**Work item**
In the entries below, find the line containing "Task: Open the dial pad grid icon" and the line containing "The width and". Copy those two lines and everything between them exactly, and only that.

**Source material**
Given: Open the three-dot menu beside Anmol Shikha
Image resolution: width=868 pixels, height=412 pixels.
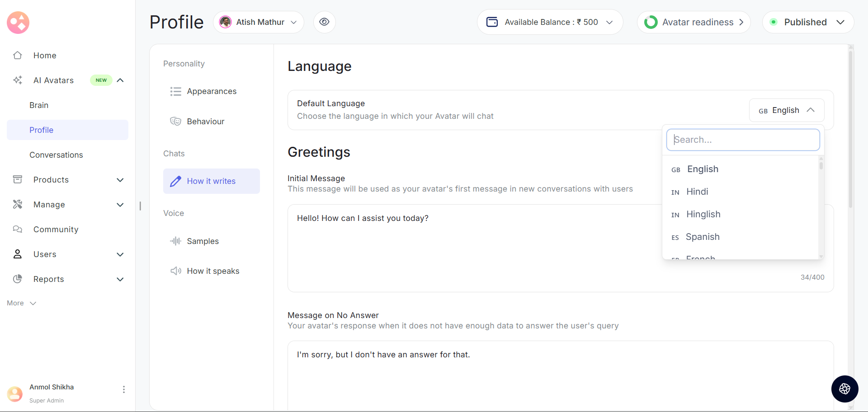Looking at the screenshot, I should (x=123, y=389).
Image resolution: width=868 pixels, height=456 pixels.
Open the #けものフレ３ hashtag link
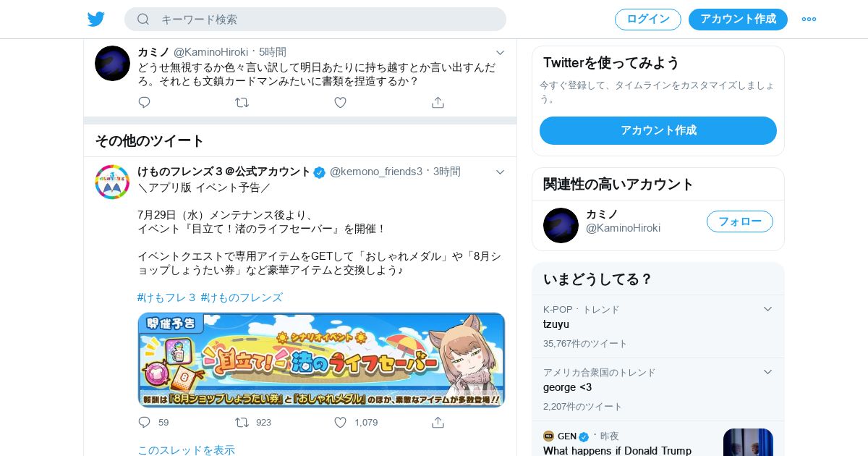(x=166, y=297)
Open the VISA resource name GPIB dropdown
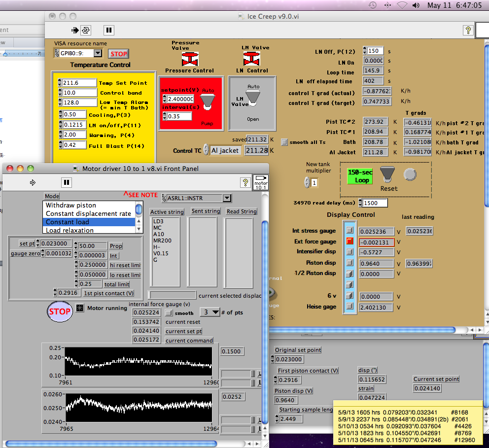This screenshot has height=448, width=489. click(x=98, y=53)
* * *
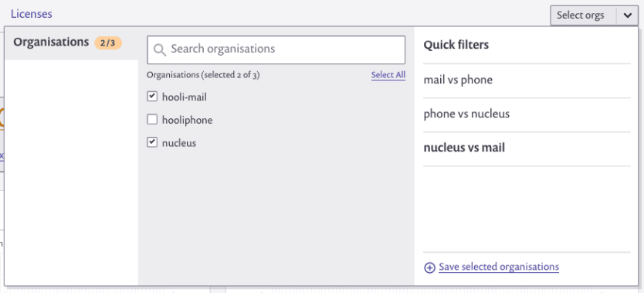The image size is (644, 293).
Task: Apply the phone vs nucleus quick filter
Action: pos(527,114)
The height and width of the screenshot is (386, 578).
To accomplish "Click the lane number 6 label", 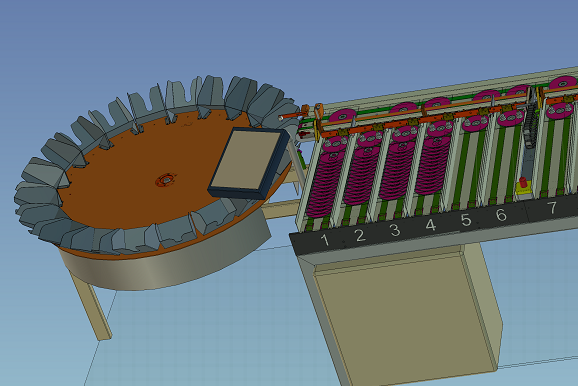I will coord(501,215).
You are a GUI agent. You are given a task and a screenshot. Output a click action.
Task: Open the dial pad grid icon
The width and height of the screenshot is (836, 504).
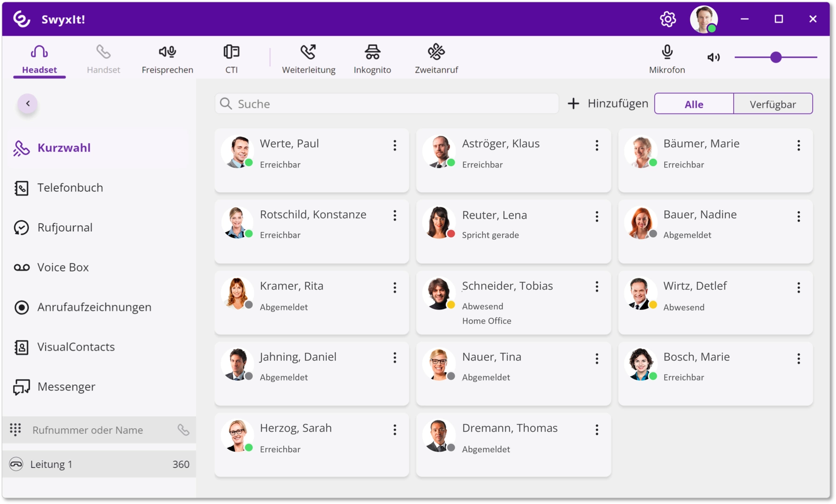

**Exercise output**
Task: Open the dial pad grid icon
The width and height of the screenshot is (836, 504).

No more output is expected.